Tudo tem tempo na vida.
Agora é o tempo: decida
no correr de sua lida
o que você vai fazer.
Quem esCOLHE sempre COLHE
o que esCOLHEU. Assim, olhe:
no mundo cada um reCOLHE
o que aos outros fez sofrer.
Se não tem Seca – tem cheia.
E o Nordeste está na peia,
preso na mesma cadeia
que ao negro escravo prendeu.
Dela, um dia, há-de, por certo
livrar-se.
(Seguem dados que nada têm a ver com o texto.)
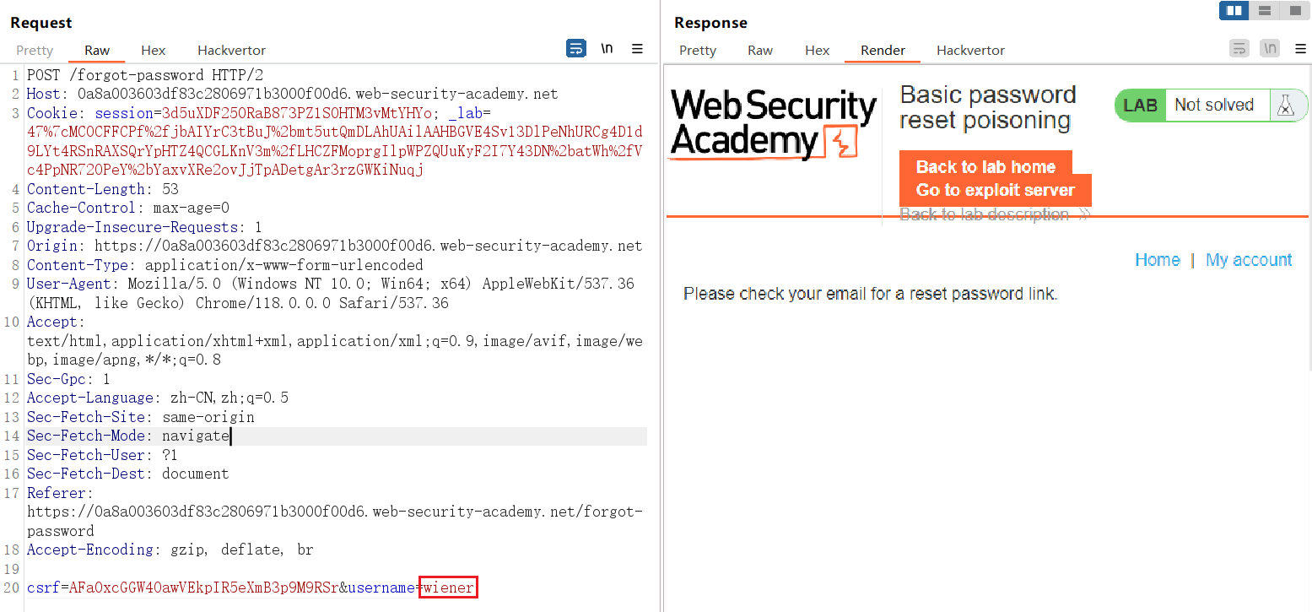1312x612 pixels.
Task: Click the highlighted wiener username value
Action: (x=449, y=588)
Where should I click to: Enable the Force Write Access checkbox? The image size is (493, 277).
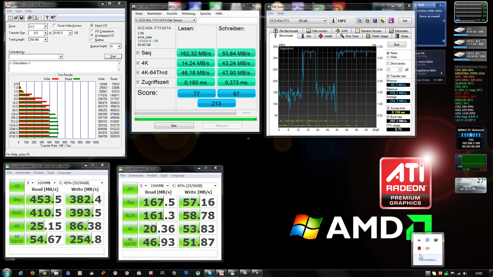[x=54, y=26]
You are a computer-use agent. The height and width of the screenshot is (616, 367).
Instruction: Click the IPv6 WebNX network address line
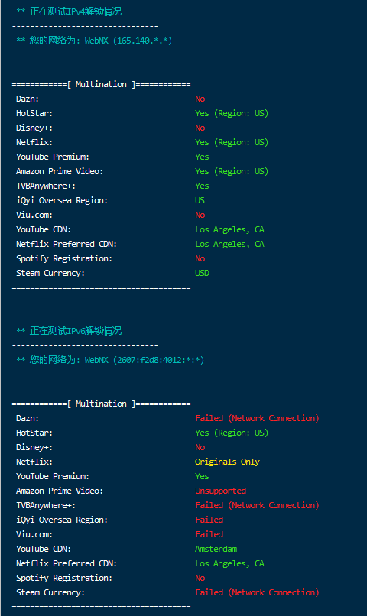pyautogui.click(x=110, y=360)
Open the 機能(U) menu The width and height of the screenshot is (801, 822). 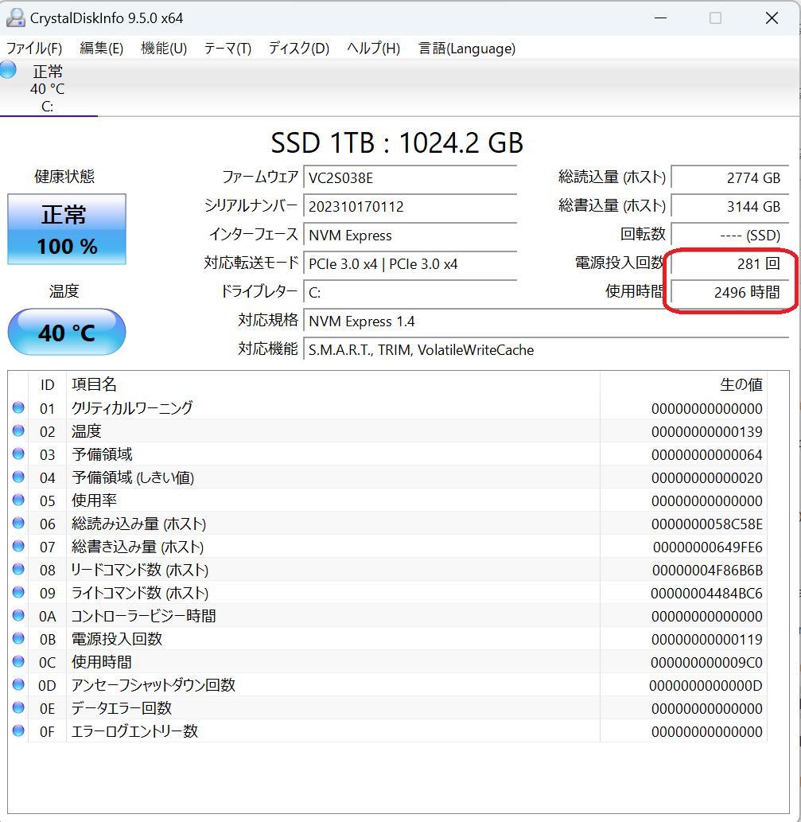163,49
Está longe ou perto?
Fez, no passado, um deserto?
O deserto recebeu...
Hoje, estão reencarnados
no Nordeste – e deslembrados
desses Erros praticados –
os espíritos afins
que aos negros escravizavam,
presos – no tronco – espancavam
e no mar, enfim, matavam,
para atingir os seus fins.
Negreiros torturadores,
sofrem da Seca os rigores,
sofrem – das Cheias – as dores,
pagamento da Ambição.
Resgatando suas Faltas,
cumprem, hoje, as Leis Mais Altas
pra retificarem – as maltas –
os Erros da Escuridão.
No Sertão a Seca braba
tudo arrasa, tudo acaba,
tudo pulveriza e esmaga,
deixando um saldo de horror.
No litoral – as Enchentes
cobrem casas, matam gentes,
com furores inclementes
plantam paisagens de dor.
Do Nordeste o duro carma
a tragédia o circo arma
que a Nação inteira alarma
em sua sorte cotó.
E o pobre do nordestino –
que já traz nó no destino –
vê, igual a um peregrino,
da sina apertar-se o nó.
Possa o Poder Soberano
o sofrimento tirano
desse quadro desumano
transformar, do Nordestino.
E em vez da Seca terrível
e da ação dessa Cheia horrível
faça o milagre possível
de alterar o seu destino.
Se o carma se modifica,
a vida fica mais rica,
tudo melhorado fica
com ordem, progresso e paz.
Quem errou – conserta o erro
do passado escuro e perro –
faz céu do que era desterro,
porque o Bem somente faz.
Tudo tem seu tempo exato.
Quem comeu, sujou o prato,
modifique o carma ingrato
e coloque o trem na linha.
Ajude no que é preciso
a quem causou prejuízo.
Diga: – Não mais tiranizo
no correr da vida minha.
Chegue para o meu Nordeste,
que hoje de luto se veste,
a grande Bênção Celeste
da Justiça, do Perdão.
E que o Rio São Francisco
sobre a Seca passe um risco –
não deixando nem um tisco
de miséria pro Sertão.
Quem espera sempre alcança.
Alimento essa Esperança
de que o Dia da Bonança
há de raiar, qualquer dia.
E haverá sempre Fartura,
Amor, Poesia, Ternura
pro Povo de sina dura
que, agora, seu carma expia.
• Paulo Nunes Batista é poeta, cordelista, repentista e escritor paraibano radicado em Goiás.